Broadcom claimed that Qualcomm, the world's second-biggest maker of chips for mobile phones, refused to license its patents on fair terms to would-be competitors. A federal judge had dismissed the lawsuit, but the U.S. 3rd Circuit Court of Appeals reversed that decision.
The ruling is another blow to San Diego-based Qualcomm, which has been fighting Broadcom's plans to challenge its share of the market for chips that run mobile phones.
In July, Irvine-based Broadcom won a ruling to have U.S. imports of cellphones containing Qualcomm's latest chips halted because they violated Broadcom patents. It also has won jury verdicts in two federal patent infringement trials involving Qualcomm this year.
The appellate decision came after the markets closed.
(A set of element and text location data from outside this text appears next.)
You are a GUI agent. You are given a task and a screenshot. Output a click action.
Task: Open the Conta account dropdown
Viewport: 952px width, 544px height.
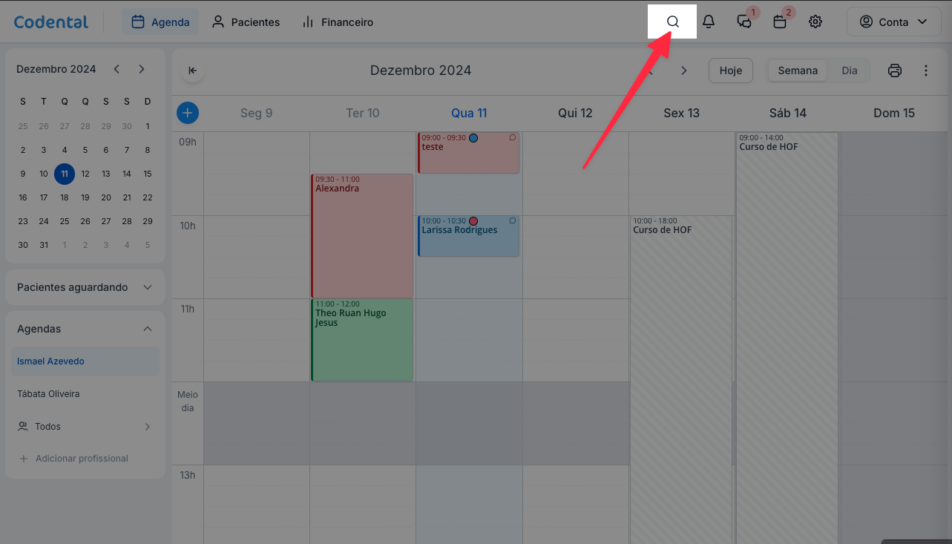pos(893,22)
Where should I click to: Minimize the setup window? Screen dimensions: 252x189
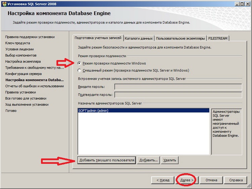237,4
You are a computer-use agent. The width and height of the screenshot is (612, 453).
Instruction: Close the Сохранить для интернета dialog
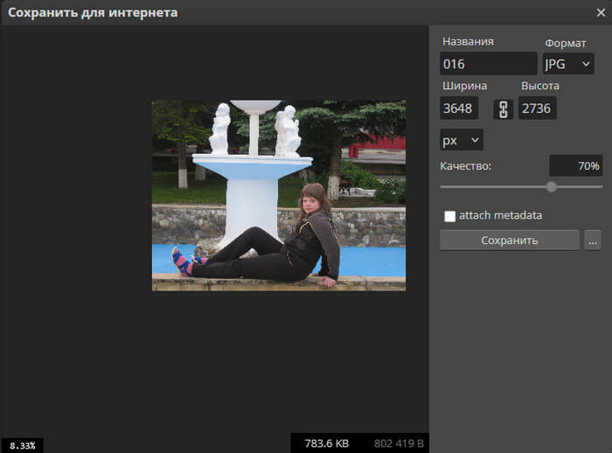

Broadcom shares rose 94 cents to $35.44. Qualcomm rose 12 cents to $40.01.
The antitrust lawsuit accused Qualcomm of persuading an industry group setting standards for certain mobile-phone chips to include Qualcomm technology by promising to license its patents to anyone who complied with the standard.
Instead, Broadcom claimed, Qualcomm committed "patent hold-up" by charging higher rates to anyone who didn't use its chips.
Qualcomm's pledge to license its patents on fair terms "was an essential part of its competitive effort to win inclusion of its patented technology" in the standard, the appeals court said. "Conduct that impairs the opportunities of rivals and either does not further competition on the merits or does so in an unnecessarily restrictive way may be deemed anticompetitive."
The court did uphold the dismissal of some Broadcom claims.
"We are pleased that we will get our day in court and will have the opportunity to show how Qualcomm's conduct violates our nation's antitrust laws," said David A. Dull, Broadcom's general counsel.
Qualcomm said that it "vigorously disputes Broadcom's remaining allegations and is confident that judgment will ultimately be entered in its favor."